Records from a collection
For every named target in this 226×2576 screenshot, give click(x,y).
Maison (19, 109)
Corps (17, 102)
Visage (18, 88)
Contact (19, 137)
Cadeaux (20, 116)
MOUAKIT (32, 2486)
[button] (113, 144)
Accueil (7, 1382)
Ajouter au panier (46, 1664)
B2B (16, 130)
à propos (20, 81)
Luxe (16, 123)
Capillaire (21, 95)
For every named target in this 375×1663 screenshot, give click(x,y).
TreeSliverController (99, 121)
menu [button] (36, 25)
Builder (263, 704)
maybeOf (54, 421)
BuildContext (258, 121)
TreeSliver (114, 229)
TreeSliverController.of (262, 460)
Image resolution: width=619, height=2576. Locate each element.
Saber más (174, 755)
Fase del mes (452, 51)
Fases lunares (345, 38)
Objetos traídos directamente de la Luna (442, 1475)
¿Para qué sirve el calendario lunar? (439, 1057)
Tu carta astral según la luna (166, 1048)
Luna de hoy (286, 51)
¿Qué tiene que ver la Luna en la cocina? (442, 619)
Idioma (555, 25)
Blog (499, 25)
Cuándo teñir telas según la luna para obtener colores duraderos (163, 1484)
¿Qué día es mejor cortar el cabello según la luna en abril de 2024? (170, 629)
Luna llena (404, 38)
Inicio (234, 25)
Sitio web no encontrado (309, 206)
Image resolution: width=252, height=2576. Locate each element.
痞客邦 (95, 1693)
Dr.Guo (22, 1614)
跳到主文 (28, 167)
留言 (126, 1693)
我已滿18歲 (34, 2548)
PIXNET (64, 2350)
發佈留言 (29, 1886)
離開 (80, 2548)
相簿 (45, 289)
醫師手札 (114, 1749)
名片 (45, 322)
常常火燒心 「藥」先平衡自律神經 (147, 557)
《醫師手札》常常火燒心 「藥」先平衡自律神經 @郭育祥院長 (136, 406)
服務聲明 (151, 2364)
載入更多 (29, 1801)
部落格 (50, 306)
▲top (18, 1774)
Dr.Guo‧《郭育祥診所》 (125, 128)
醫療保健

Work task: Transcribe the full set of records without altering a single character.

Answer to the exercise:
For every named target in this 226×2576 screenshot, give click(x,y).
Maison (19, 109)
Corps (17, 102)
Visage (18, 88)
Contact (19, 137)
Cadeaux (20, 116)
MOUAKIT (32, 2486)
[button] (113, 144)
Accueil (7, 1382)
Ajouter au panier (46, 1664)
B2B (16, 130)
à propos (20, 81)
Luxe (16, 123)
Capillaire (21, 95)
For every named target in this 375×1663 screenshot, give click(x,y).
TreeSliverController (99, 121)
menu [button] (36, 25)
Builder (263, 704)
maybeOf (54, 421)
BuildContext (258, 121)
TreeSliver (114, 229)
TreeSliverController.of (262, 460)
Image resolution: width=619, height=2576. Locate each element.
Saber más (174, 755)
Fase del mes (452, 51)
Fases lunares (345, 38)
Objetos traídos directamente de la Luna (442, 1475)
¿Para qué sirve el calendario lunar? (439, 1057)
Tu carta astral según la luna (166, 1048)
Luna de hoy (286, 51)
¿Qué tiene que ver la Luna en la cocina? (442, 619)
Idioma (555, 25)
Blog (499, 25)
Cuándo teñir telas según la luna para obtener colores duraderos (163, 1484)
¿Qué día es mejor cortar el cabello según la luna en abril de 2024? (170, 629)
Luna llena (404, 38)
Inicio (234, 25)
Sitio web no encontrado (309, 206)
Image resolution: width=252, height=2576. Locate each element.
痞客邦 (95, 1693)
Dr.Guo (22, 1614)
跳到主文 (28, 167)
留言 (126, 1693)
我已滿18歲 (34, 2548)
PIXNET (64, 2350)
發佈留言 (29, 1886)
離開 (80, 2548)
相簿 (45, 289)
醫師手札 (114, 1749)
名片 (45, 322)
常常火燒心 「藥」先平衡自律神經 (147, 557)
《醫師手札》常常火燒心 「藥」先平衡自律神經 @郭育祥院長 (136, 406)
服務聲明 (151, 2364)
載入更多 (29, 1801)
部落格 (50, 306)
▲top (18, 1774)
Dr.Guo‧《郭育祥診所》 (125, 128)
醫療保健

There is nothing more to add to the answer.